#### AIM OF THE EXERCISE
Find the line that contains "Given: Select the"; please output it and each line after it, exactly as shown, up to the end of the entries below, skipping pictures.

-------- PROVIDED DATA

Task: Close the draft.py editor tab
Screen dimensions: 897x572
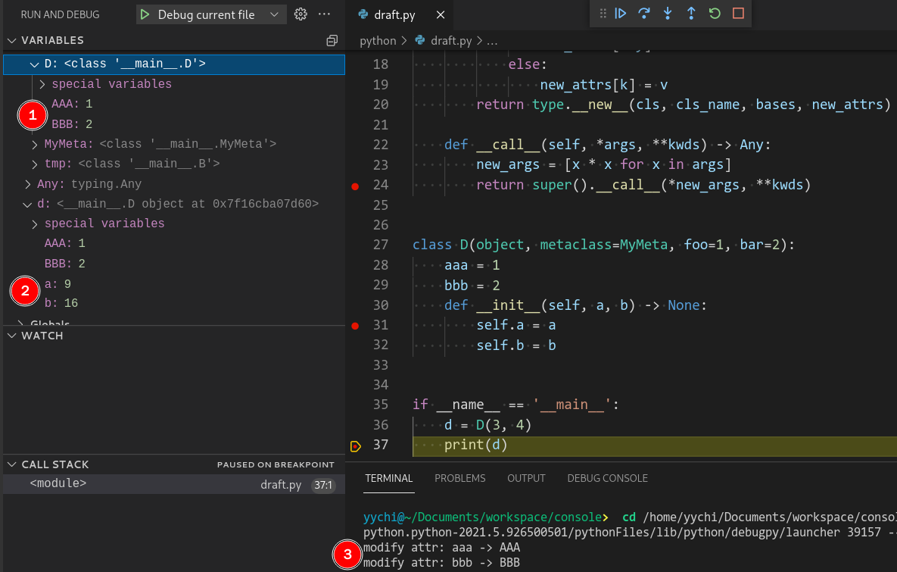Action: tap(441, 15)
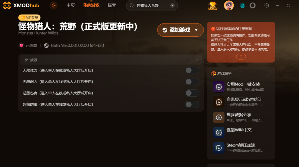Turn on 超级防御 switch
Image resolution: width=299 pixels, height=167 pixels.
[192, 104]
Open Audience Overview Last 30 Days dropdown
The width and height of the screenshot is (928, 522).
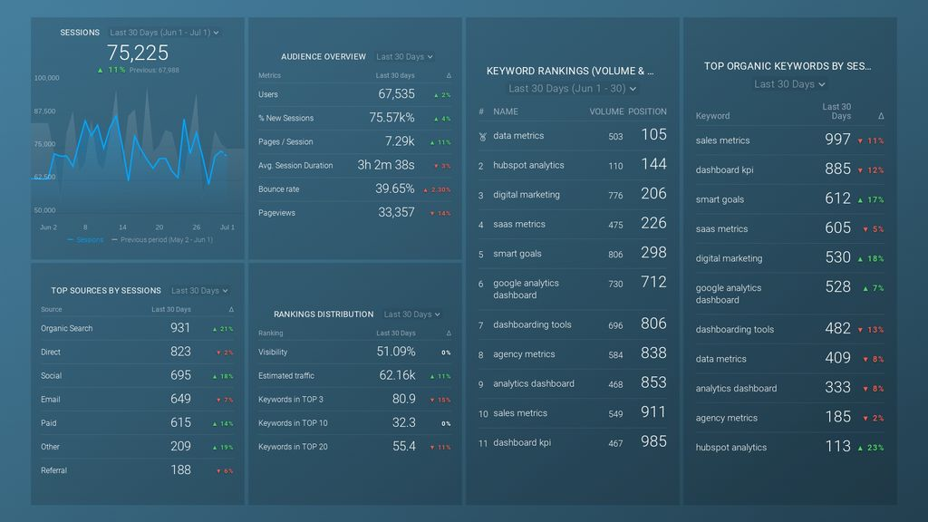(405, 57)
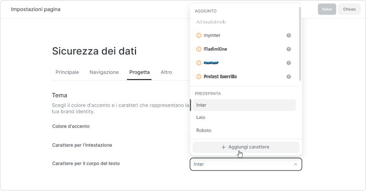Image resolution: width=366 pixels, height=191 pixels.
Task: Open the help icon for MadimiOne
Action: (x=289, y=49)
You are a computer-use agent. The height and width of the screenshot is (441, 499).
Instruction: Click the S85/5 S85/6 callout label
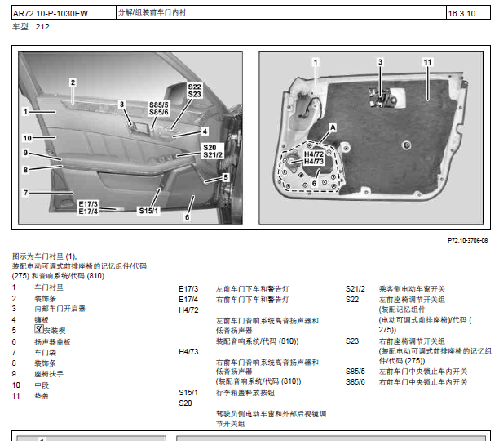[x=158, y=109]
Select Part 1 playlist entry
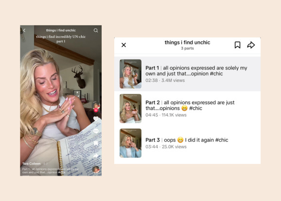Image resolution: width=281 pixels, height=201 pixels. [187, 74]
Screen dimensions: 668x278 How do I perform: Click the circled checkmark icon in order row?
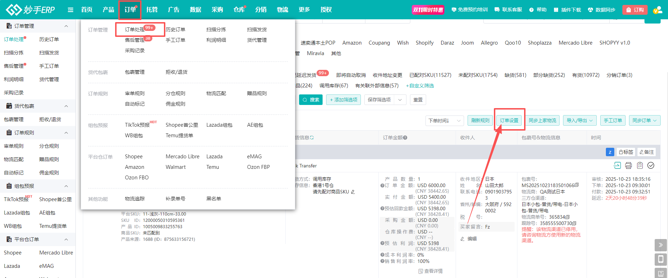pos(651,165)
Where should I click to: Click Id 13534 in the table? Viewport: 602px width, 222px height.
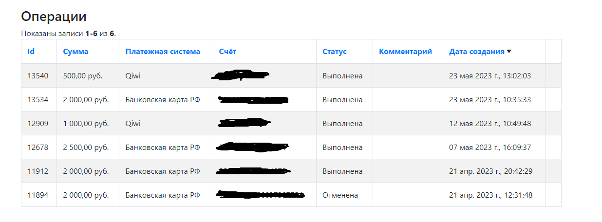pos(38,100)
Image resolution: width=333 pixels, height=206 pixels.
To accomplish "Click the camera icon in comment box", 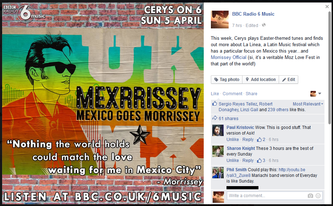I will [310, 196].
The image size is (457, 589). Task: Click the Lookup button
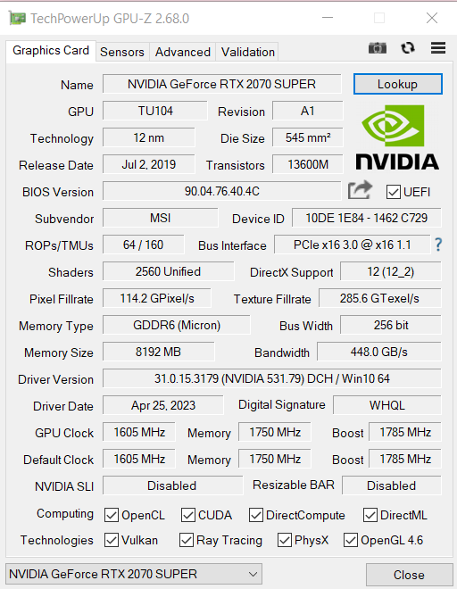pos(397,84)
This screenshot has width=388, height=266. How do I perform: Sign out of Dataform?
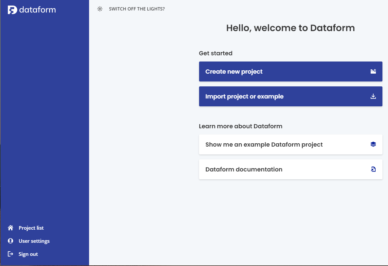coord(28,254)
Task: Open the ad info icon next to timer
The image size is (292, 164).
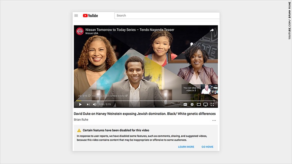Action: [89, 96]
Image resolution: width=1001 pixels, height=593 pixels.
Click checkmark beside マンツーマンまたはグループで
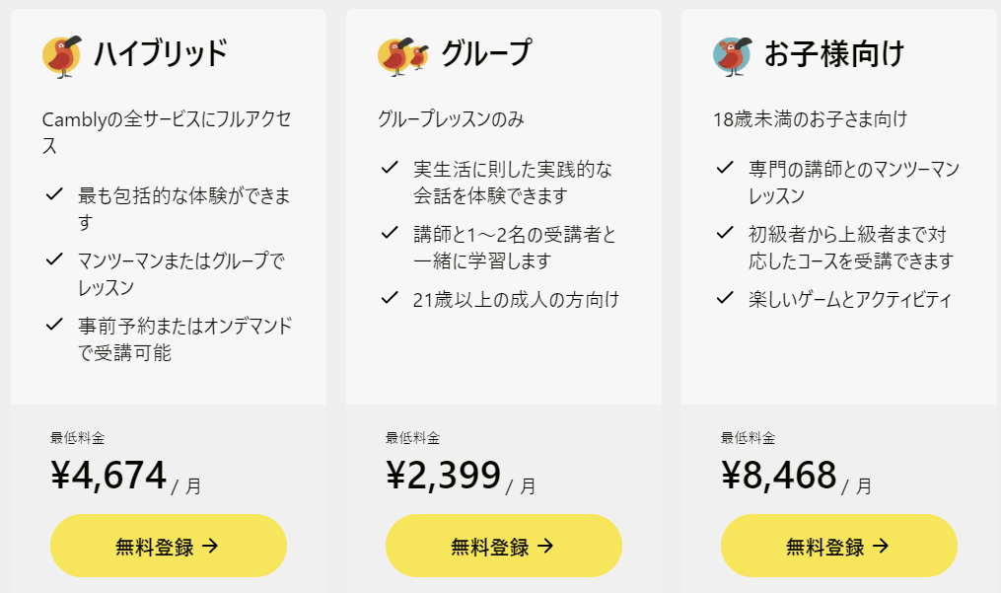coord(54,259)
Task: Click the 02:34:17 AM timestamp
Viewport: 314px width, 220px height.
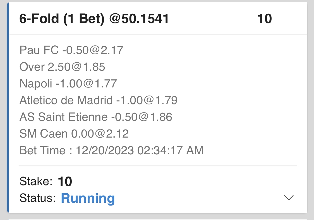Action: tap(170, 151)
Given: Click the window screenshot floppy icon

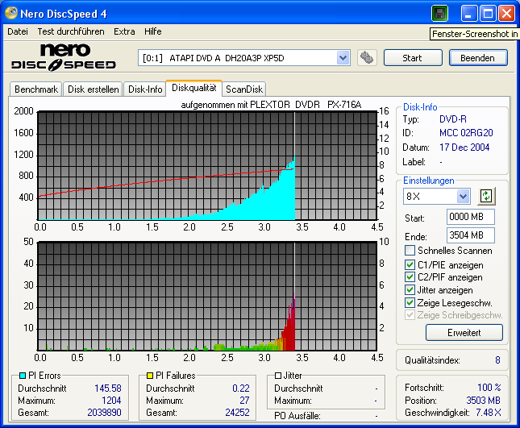Looking at the screenshot, I should (x=440, y=14).
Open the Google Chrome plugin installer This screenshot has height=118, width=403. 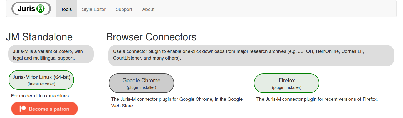pos(141,83)
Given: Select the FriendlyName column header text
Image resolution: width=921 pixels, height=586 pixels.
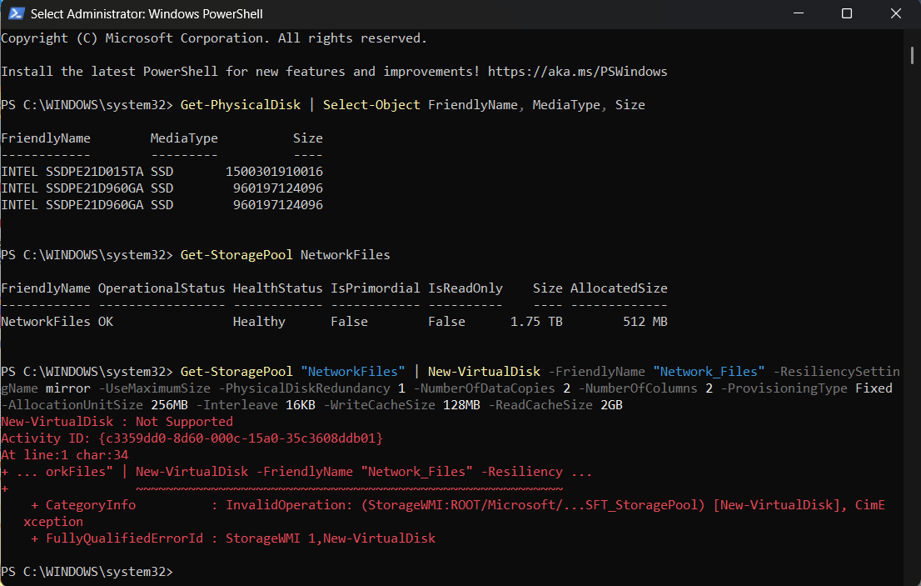Looking at the screenshot, I should [x=46, y=138].
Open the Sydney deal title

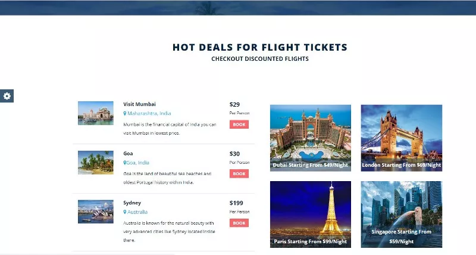click(132, 203)
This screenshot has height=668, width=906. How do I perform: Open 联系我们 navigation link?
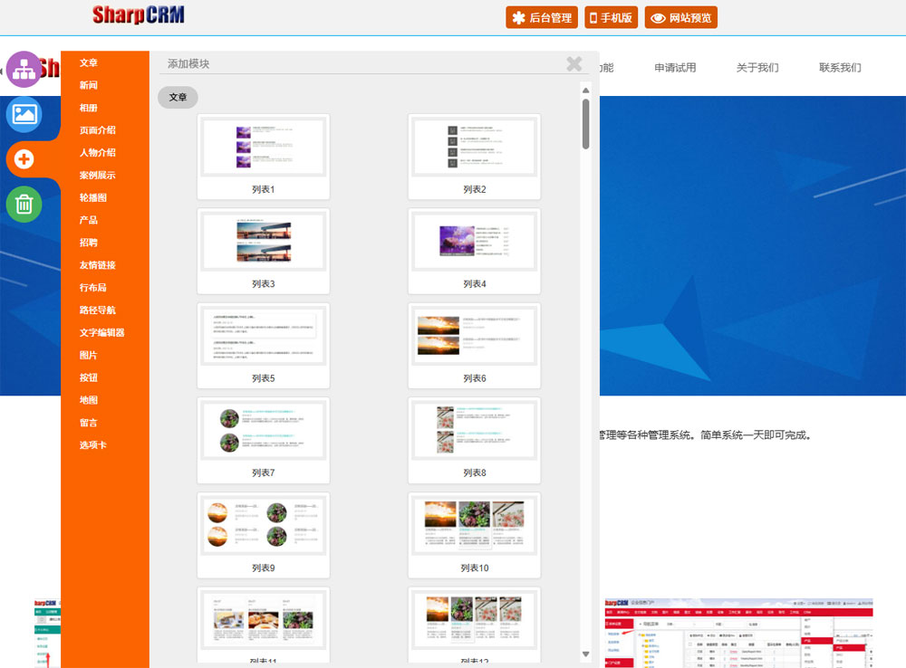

----------------

#### TASK RESULT
Given: Select the FriendlyName column header text
Image resolution: width=921 pixels, height=586 pixels.
Looking at the screenshot, I should [x=46, y=138].
Open the Sydney deal title

click(132, 203)
This screenshot has height=668, width=906. How do I perform: Open 联系我们 navigation link?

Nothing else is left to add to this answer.